L’artiste brésilienne Alice Quaresma marie photographie personnelle et peinture abstraite pour un voyage poétique. Son œuvre contemplative, qui appartient au champ de l’imaginaire, révèle une grande sensibilité au changement.
À première vue, les images de Alice Quaresma ont des allures de cartes postales d’une autre époque. Et en effet, ses collages et ensemble mêlant peinture et photo ont quelque chose de familier. Un effet sans doute recherché, puisque l’artiste explore en particulier l’idée de recherche d’un sentiment d’appartenance. Inspirée par la scène artistique brésilienne des années 1960 et le mouvement pictural « néo-concret », qui se caractérisait par l’emploi de formes abstraites et de couleurs subjectives, Alice Quaresma veut créer, dans une même logique, un art qui permet à la subjectivité et au symbolisme de s’épanouir.
Au cœur de ses photographies, une nature exceptionnelle se déploie, celle du Brésil, et en particulier de Rio de Janeiro, où elle est née. Fluides et organiques, ses utopies visuelles explorent de façon novatrice une forme de symbolique des éléments du vivant. Cette fluidité que l’on ressent vient du fait qu’elle considère la peinture et la photographie comme un seul médium, bien qu’elle ait exploré à ses débuts ces deux mondes séparément – car l’artiste vient des beaux-arts. Dans sa pratique, la peinture semble souligner les éléments photographiques, en révéler certains, ou parfois en cacher. Il y a, à la fois, quelque chose de naïf, d’enfantin, de réflexif dans son œuvre. Le support visuel est désacralisé pour être magnifié par la couche picturale : c’est dans ce paradoxe que se construit tout son travail. Il se forme dans le contraste que l’on perçoit, tant dans la texture que les couleurs, entre les formes géométriques du tracé humain et l’espace sauvage et libre. Car dans l’humain comme dans la nature, il y a des éléments symétriques et des imperfections.
Le temps de grandir
Alice Quaresma est fascinée par le passage du temps, et surtout, le changement de perspectives qu’il offre. Certaines œuvres superposent ainsi des images d’un même lieu, capturées dans des moments de sa vie très différents. La thématique de l’(im)migration la marque, jusque dans son corps, puisque née au Brésil, cette artiste visuelle vit aujourd’hui à Londres, après avoir grandi entre New York et la capitale britannique. Au fur et à mesure qu’elle grandit et se déplace, son travail tisse un lien entre les mondes qu’elle a traversés, naturels et humains. Alice Quaresma nous raconte sa propre maturation, en même temps que celle de son approche artistique : « Au début, la photographie était pour moi une question de passé et de précision, d’apprentissage par l’observation avant de prendre une photo et après l’avoir imprimée. Aujourd’hui, le médium convoque l’expérimentation et les découvertes, le présent et l’avenir, en déconstruisant une scène du passé et en la transformant en un paysage nouveau », explique-t-elle. Son œuvre intitulée Remain Open, par exemple, stimule l’idée de regarder des lieux familiers avec une perspective différente, parce que notre relation avec ceux-ci change au fil du temps.

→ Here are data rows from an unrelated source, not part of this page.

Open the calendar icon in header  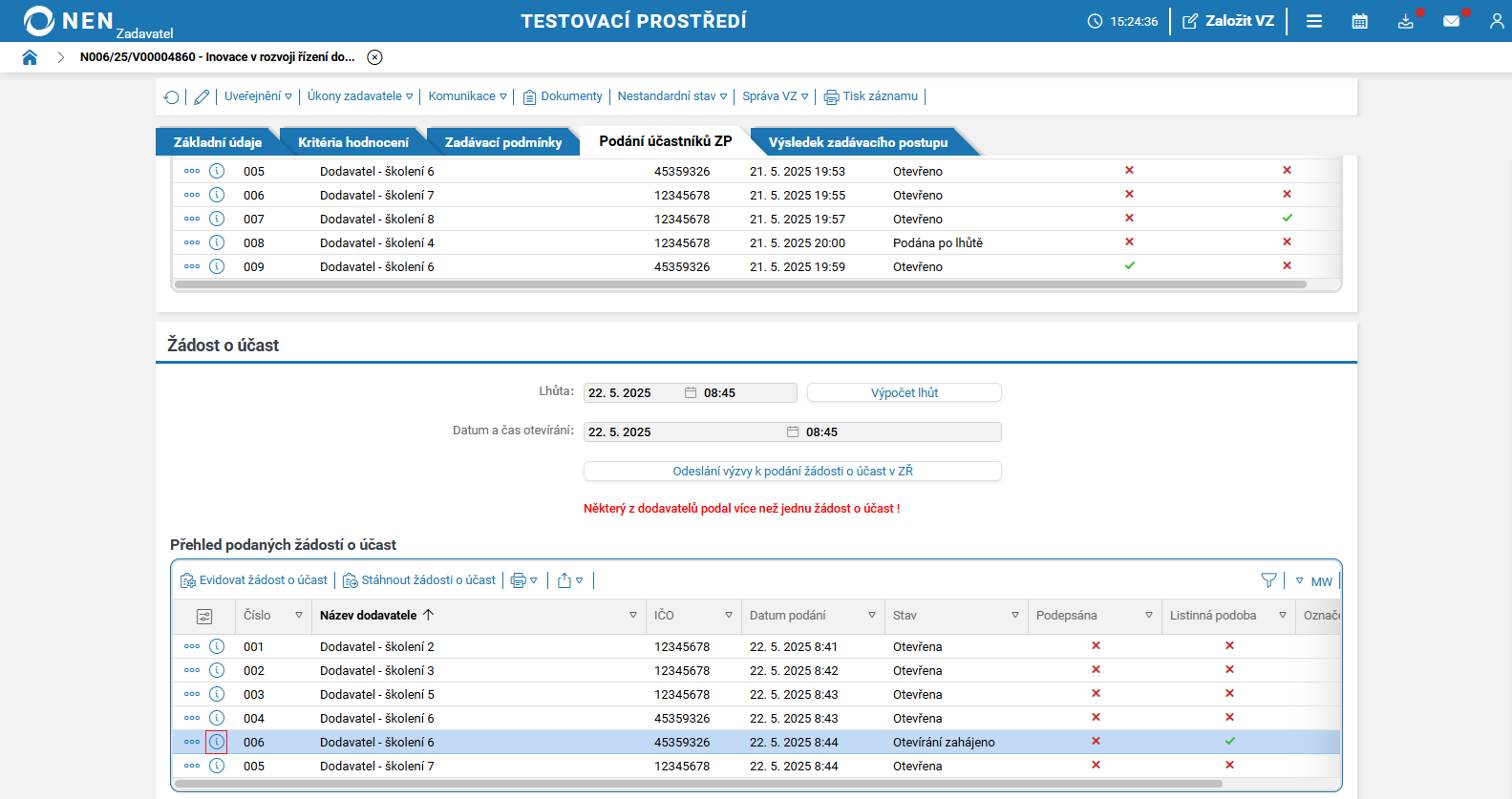1360,21
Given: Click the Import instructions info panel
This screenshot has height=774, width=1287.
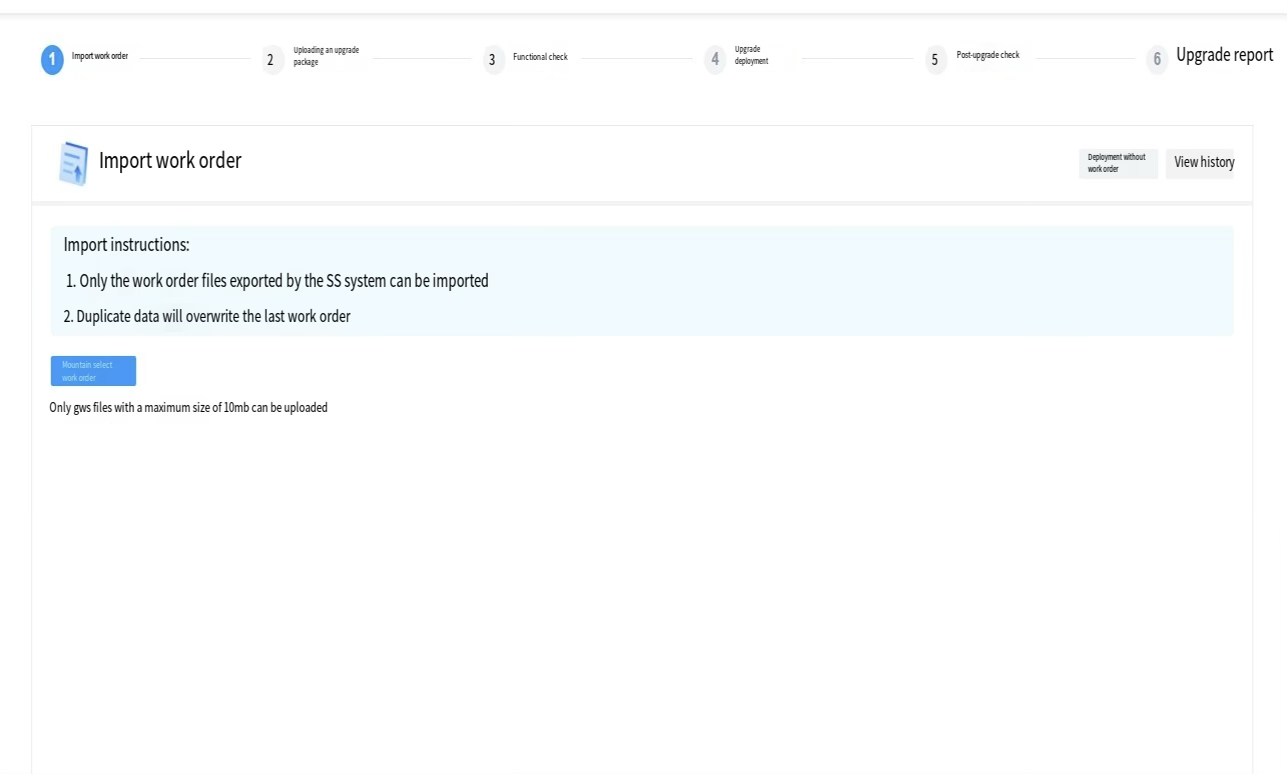Looking at the screenshot, I should 640,280.
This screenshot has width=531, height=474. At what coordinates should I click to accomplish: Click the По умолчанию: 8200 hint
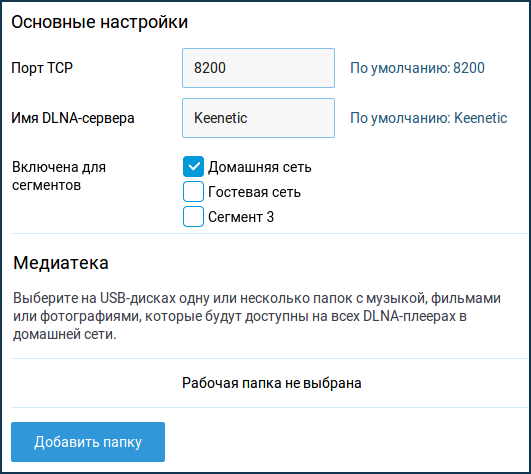(417, 68)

Elle a à son actif un certain nombre de prix, et de programmes de résidence, dont le célèbre Foam Talent Prize à Amsterdam, ou d’invitations à des projets spéciaux, comme la participation au salon Approche. L’œuvre de l’artiste brésilienne, bien que contemplative, invite aussi à regarder l’image au-delà de sa dimension visuelle. Elle confie l’influence décisive qu’ont eues les deux artistes à l’œuvre monumentale que sont Uta Barth et Diane Arbus : « En étudiant les œuvres de cette dernière, j’ai appris ce qu’est la conscience et le pouvoir du subconscient du photographe, au moment où iel appuie sur le déclencheur de l’appareil photo, déclare-t-elle. Diane Arbus nous a montré·es l’importance d’être présent·es, de créer des images qui semblent brutes mais qui vont au-delà de toute représentation visuelle dans la photographie. Uta Barth, quant à elle, apporte la subtilité et le pouvoir du regard. À partir d’un élément simple, la lumière, elle explore l’idée de l’espace et de la perception en créant des moments de vide visuel. Ses images ressemblent à des dessins. Le vide dans la photographie nous permet de refléter notre présence dans son travail. » Dans les œuvres de notre artiste, les spectateurices ont elleux aussi, de toute évidence, un rôle essentiel à jouer, puisque c’est leur imaginaire qui leur permet d’être happé·es tous·tes entièr·es en leur sein.